9. The method of claim 8, wherein the controller further controls a transition out of vane braking, wherein the controller:

determines whether vane braking is active, and based on a determination that vane braking is active: deactivates vane braking based on a determination that additional negative torque is not required; commands the throttle to move to the closed position; commands the vanes to the open position; and commands the at least one cam to a fuel shut off calibrated position.

10. The method of claim 9, wherein the controller:

determines whether the vanes are open; and

ends the transition out of vane braking based on a determination that the vanes are open.

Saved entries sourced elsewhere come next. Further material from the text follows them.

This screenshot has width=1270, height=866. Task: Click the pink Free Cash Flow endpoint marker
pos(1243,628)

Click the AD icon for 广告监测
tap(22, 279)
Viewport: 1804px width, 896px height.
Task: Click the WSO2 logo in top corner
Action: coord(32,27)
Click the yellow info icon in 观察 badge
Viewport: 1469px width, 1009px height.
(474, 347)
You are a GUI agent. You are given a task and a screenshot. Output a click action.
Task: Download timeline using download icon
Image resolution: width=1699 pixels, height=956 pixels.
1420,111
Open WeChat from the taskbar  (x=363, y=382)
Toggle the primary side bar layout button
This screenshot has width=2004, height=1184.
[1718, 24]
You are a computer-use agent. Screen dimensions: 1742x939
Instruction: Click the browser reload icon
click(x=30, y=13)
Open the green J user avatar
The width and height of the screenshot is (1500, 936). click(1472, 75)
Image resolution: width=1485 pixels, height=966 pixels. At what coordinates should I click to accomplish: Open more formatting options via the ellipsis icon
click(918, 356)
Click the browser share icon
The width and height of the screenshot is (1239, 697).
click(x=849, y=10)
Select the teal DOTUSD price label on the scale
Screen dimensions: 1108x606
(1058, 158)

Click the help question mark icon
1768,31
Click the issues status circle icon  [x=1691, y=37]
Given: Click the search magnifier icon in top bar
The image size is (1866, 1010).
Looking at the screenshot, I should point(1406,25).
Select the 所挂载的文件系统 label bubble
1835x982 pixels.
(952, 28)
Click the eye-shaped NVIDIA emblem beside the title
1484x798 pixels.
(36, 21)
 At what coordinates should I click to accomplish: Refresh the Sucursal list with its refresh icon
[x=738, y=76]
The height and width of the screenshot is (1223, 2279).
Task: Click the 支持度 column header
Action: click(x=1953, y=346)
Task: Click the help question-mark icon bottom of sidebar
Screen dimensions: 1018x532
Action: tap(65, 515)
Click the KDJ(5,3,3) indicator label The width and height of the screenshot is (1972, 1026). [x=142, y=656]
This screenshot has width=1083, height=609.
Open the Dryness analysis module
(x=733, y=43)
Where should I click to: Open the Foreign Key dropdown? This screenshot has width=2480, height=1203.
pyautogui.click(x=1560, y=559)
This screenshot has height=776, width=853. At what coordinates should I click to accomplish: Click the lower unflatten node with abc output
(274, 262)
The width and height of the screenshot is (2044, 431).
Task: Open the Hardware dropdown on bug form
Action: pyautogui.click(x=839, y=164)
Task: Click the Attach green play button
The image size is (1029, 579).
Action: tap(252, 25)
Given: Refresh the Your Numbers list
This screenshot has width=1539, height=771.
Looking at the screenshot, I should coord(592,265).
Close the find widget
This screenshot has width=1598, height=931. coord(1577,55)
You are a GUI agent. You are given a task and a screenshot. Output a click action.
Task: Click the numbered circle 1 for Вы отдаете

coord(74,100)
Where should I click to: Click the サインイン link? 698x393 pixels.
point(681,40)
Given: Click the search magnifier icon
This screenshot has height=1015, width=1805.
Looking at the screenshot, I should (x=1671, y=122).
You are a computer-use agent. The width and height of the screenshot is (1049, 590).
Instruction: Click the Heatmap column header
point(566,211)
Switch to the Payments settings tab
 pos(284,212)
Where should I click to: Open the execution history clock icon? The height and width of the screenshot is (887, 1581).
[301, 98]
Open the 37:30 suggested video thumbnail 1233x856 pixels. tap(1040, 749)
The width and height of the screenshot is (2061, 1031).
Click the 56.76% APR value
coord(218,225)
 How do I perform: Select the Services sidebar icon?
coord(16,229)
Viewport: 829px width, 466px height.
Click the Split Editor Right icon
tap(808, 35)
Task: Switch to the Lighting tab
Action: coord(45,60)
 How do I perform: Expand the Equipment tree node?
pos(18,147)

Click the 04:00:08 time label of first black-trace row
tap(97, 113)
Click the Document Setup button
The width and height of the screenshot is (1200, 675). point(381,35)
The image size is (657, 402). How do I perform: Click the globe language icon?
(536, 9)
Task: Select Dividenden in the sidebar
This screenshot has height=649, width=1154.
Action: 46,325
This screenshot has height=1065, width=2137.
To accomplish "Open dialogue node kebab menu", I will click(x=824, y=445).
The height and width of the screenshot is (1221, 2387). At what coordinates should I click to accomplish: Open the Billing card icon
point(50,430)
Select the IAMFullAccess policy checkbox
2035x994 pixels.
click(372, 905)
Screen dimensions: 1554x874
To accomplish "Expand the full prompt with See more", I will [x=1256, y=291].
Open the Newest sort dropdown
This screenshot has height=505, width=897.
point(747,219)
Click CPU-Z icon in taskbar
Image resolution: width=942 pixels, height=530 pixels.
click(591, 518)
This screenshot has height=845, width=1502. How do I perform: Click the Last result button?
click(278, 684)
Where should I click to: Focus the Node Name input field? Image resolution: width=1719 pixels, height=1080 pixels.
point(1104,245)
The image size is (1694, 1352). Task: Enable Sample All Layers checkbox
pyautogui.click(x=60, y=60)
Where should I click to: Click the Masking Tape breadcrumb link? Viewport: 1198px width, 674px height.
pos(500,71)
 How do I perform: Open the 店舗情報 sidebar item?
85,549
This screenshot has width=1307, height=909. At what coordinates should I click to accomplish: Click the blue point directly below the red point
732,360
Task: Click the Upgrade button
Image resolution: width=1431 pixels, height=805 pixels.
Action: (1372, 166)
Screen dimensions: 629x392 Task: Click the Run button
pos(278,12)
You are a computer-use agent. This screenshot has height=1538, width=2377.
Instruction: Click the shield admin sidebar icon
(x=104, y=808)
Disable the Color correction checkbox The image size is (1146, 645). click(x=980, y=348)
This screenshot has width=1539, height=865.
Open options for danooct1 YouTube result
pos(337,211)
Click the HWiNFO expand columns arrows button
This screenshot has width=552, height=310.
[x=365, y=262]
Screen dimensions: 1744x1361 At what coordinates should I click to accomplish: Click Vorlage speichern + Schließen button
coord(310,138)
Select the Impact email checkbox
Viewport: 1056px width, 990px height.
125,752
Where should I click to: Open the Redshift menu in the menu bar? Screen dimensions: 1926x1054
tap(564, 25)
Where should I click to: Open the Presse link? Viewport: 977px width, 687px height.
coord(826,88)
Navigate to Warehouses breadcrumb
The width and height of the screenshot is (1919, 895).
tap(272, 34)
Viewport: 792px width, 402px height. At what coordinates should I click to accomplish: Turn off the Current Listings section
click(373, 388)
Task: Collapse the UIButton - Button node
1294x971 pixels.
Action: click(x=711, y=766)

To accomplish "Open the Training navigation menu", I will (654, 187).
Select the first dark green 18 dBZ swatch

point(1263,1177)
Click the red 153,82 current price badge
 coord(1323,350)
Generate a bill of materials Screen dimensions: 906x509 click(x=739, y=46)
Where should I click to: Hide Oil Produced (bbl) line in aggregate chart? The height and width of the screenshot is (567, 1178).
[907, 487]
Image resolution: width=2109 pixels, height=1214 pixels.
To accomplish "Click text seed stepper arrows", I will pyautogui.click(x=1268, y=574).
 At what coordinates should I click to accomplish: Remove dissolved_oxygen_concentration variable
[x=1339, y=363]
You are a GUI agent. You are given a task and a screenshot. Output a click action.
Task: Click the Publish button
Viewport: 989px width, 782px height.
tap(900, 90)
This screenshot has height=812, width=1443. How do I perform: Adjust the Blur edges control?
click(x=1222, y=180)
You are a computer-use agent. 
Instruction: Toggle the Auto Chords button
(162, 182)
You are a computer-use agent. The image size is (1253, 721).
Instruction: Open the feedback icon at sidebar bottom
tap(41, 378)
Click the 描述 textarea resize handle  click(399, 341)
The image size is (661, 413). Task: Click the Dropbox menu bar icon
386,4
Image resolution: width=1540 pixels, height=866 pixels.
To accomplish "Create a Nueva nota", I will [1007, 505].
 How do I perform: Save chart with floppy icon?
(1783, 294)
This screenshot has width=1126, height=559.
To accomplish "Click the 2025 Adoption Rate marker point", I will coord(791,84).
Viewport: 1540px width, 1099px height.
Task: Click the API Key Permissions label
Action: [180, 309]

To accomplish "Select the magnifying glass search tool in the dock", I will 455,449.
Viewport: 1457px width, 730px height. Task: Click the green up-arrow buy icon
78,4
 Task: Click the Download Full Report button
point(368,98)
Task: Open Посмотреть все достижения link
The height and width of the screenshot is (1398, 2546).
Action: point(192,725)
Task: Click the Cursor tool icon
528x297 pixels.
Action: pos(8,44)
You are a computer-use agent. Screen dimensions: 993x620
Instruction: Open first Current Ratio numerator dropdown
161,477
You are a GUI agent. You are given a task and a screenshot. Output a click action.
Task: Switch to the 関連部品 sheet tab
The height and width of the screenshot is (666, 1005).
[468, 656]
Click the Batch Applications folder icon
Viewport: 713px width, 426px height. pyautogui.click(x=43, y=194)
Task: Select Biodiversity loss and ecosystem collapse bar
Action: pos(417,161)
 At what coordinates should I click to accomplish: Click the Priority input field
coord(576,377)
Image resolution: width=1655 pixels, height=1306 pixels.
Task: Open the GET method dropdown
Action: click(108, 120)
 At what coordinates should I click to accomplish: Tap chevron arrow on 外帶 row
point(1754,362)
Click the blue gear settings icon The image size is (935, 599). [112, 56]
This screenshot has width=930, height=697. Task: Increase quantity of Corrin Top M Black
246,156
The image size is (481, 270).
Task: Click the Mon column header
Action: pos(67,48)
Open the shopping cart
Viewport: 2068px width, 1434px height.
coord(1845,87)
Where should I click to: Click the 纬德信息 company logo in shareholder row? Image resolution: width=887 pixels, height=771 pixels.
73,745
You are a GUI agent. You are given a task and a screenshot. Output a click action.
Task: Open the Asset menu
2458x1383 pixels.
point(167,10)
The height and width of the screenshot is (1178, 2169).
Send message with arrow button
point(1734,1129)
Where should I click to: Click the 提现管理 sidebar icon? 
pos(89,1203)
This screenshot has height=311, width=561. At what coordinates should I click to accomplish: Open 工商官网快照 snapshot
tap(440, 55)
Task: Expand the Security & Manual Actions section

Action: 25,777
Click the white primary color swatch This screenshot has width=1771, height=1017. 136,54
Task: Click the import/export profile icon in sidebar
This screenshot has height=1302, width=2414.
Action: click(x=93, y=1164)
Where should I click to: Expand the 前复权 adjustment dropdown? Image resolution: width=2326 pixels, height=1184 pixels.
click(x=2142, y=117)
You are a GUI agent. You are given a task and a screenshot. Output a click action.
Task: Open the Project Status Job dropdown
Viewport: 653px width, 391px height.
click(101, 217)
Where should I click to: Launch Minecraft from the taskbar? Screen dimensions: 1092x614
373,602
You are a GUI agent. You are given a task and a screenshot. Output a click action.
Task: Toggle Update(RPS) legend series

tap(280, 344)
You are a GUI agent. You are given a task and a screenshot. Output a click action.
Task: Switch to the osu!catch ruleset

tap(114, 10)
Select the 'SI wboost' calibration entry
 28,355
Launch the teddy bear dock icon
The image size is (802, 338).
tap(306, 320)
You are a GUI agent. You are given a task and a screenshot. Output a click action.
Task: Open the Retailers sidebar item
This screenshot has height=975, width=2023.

11. The method of claim 10, wherein the controller:

determines whether the at least one cam is at the fuel shut off calibrated position; and

ends the transition out of vane braking based on the determination that the at least one cam is at the fuel shut off calibrated position.

12. The method of claim 8, wherein the controller:

determines, based on activated vane braking, a pressure ratio between a manifold pressure and barometric pressure;

determines, based on activated vane braking, a revolutions per minute (RPM) of the engine; and

provides an estimated brake torque correction based on the pressure ratio and the RPM.

13. The method of claim 12, wherein the controller:

provides a volumetric efficiency correction based on the pressure ratio and the RPM.

14. The method of claim 12, wherein the controller:

provides a catalyst temperature correction based on activated vane braking.